Does the drive come in and out while in bios or just in windows?


----------



## Wismer

*Re: DVD Drive keeps ejecting all disks*

Yes it does come out in BIOS as well.
Same response.


----------



## Laxer

*Re: DVD Drive keeps ejecting all disks*

That points to more of a hardware problem then a software....

You have a few options....

You could try to take it apart and find the obstruction.
You could open it and spray compressed air into it and hope it removes the obstruction.
You could buy and install a new drive(~$20 USD)


----------



## Wismer

*Re: DVD Drive keeps ejecting all disks*

I think I have to open my desktop again and check the hardware as you suggested.
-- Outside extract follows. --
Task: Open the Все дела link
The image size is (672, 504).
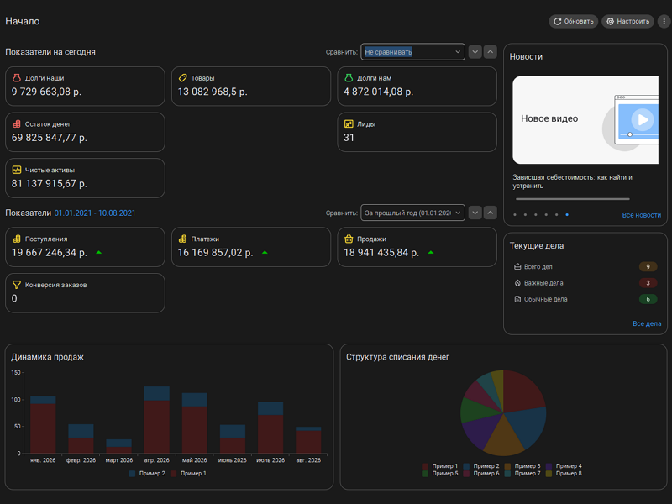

Will post my update here in a day or so.


----------



## Amd_Man

*Re: DVD Drive keeps ejecting all disks*

The disk will also do that if not inserted in the tray exactly. Mine will do that if I try and put a disk in quickly without paying too much attention to what I'm doing. Just a thought on your issue.


----------



## Wismer

*Re: DVD Drive keeps ejecting all disks*

Thanks Amd_man

I tried that several time thinking the drive will forget its not working properly and will accidently play my disk  but it seems like its smarter than I thought lol


----------



## Amd_Man

*Re: DVD Drive keeps ejecting all disks*

Check to see that the eject button is not sticking when you press it.


----------



## Wismer

*Re: DVD Drive keeps ejecting all disks*

I just checked that, it seems fine.

Before when the drive was working fine, whenever the system starts the button lights use to blink 2 to 3 times, but since it has stopped working the light is also not flashing anymore.


----------



## Amd_Man

*Re: DVD Drive keeps ejecting all disks*

How ols is it? It may be shot.


----------



## Wismer

*Re: DVD Drive keeps ejecting all disks*

Its 2009 system used with extreme care.
Drive was not used heavily at all.


----------



## spunk.funk

*Re: DVD Drive keeps ejecting all disks*

Everything electronic dies at some point. Some sooner then others. The good news is DVDRW drives are relatively cheap.


----------



## Wismer

*Re: DVD Drive keeps ejecting all disks*

Finally its all fixed and working fine now.
All I had to do is open the hardware again and pressed hard on all cables leading to DVD Drive.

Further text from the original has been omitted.